● PROBLEM DETAILS: Repeat word for word the part of the comment on Levi's water-saving jeans that runs from "On November 7, 2016, abaybars" up to and including "has excellent recovery.".

On November 7, 2016, abaybars commented on Levi Strauss – Taking the Water Out of Jeans :

So interesting! I hadn’t even realized that the CEO had made that statement about not washing his jeans for a year. Even if Levi’s manages to integrate antimicrobial fabrics into their denim, I’m skeptical about the likelihood that the average consumer would actually not wash their jeans for a year. The main reason is fabric recovery! Maybe this a female-specific problem, but jeans tend to sag/stretch after several (if not just one) wears, resulting to the infamous “diaper butt” phenomenon. So, I find it hard to believe women wearing Levi’s would do this, unless Levi’s does some amazing R&D work on making sure their new antimicrobial fabric (I assume the easiest way would be to go the silver/silverescent route a la Lululemon) has excellent recovery.

Also, I think there’s something to be said for the true cost of going green as a leader in the space with Levi’s sharing their Water<Less technology. Are they trying to make money off of sharing it with other brands or are they doing a good deed and assuming this as part of the "going green" cost? And really, what *should* they do?

(Collected data)
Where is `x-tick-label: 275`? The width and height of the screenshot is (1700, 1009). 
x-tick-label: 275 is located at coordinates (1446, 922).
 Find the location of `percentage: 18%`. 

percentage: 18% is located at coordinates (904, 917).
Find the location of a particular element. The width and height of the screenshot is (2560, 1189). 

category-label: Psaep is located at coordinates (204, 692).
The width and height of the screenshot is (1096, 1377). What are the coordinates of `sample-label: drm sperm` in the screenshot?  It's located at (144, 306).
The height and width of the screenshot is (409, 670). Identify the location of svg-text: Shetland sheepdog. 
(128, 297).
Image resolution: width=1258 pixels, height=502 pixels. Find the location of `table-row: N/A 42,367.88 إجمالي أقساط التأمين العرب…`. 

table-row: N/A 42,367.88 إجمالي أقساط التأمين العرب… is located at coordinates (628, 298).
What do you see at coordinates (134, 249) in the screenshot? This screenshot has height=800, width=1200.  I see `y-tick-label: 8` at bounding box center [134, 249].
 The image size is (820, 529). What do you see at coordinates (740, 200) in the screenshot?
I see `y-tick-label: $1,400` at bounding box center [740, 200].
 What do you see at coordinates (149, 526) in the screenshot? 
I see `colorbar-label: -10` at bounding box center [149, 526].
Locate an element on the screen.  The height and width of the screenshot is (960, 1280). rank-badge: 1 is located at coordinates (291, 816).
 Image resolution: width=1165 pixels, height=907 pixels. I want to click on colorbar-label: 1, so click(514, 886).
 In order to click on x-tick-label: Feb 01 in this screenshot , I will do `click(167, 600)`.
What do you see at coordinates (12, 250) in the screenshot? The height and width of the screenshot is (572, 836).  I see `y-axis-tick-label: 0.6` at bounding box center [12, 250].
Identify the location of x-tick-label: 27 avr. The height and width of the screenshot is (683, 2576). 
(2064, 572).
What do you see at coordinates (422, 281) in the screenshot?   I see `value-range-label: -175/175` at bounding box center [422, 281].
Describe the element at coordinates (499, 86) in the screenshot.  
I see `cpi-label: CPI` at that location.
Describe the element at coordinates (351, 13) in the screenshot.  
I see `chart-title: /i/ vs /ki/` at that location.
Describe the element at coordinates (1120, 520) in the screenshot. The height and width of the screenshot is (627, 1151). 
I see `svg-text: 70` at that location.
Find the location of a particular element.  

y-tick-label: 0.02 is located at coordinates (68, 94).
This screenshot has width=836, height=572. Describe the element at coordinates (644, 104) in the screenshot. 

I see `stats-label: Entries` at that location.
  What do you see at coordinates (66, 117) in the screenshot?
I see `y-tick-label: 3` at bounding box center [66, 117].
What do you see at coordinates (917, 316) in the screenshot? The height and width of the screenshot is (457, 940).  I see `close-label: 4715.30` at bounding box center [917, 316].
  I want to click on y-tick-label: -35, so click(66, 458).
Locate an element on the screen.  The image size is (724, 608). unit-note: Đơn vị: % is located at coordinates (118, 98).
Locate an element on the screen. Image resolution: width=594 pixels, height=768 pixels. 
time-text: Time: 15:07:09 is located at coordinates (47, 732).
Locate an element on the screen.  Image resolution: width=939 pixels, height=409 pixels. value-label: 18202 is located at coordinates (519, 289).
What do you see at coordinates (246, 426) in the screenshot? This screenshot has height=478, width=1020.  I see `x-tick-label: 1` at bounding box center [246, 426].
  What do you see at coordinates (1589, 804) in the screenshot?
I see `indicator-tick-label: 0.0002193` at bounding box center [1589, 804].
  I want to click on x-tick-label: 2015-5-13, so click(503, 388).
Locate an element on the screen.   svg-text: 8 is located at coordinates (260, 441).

● RESPONSE TO THIS EXERCISE:
On November 7, 2016, abaybars commented on Levi Strauss – Taking the Water Out of Jeans :

So interesting! I hadn’t even realized that the CEO had made that statement about not washing his jeans for a year. Even if Levi’s manages to integrate antimicrobial fabrics into their denim, I’m skeptical about the likelihood that the average consumer would actually not wash their jeans for a year. The main reason is fabric recovery! Maybe this a female-specific problem, but jeans tend to sag/stretch after several (if not just one) wears, resulting to the infamous “diaper butt” phenomenon. So, I find it hard to believe women wearing Levi’s would do this, unless Levi’s does some amazing R&D work on making sure their new antimicrobial fabric (I assume the easiest way would be to go the silver/silverescent route a la Lululemon) has excellent recovery.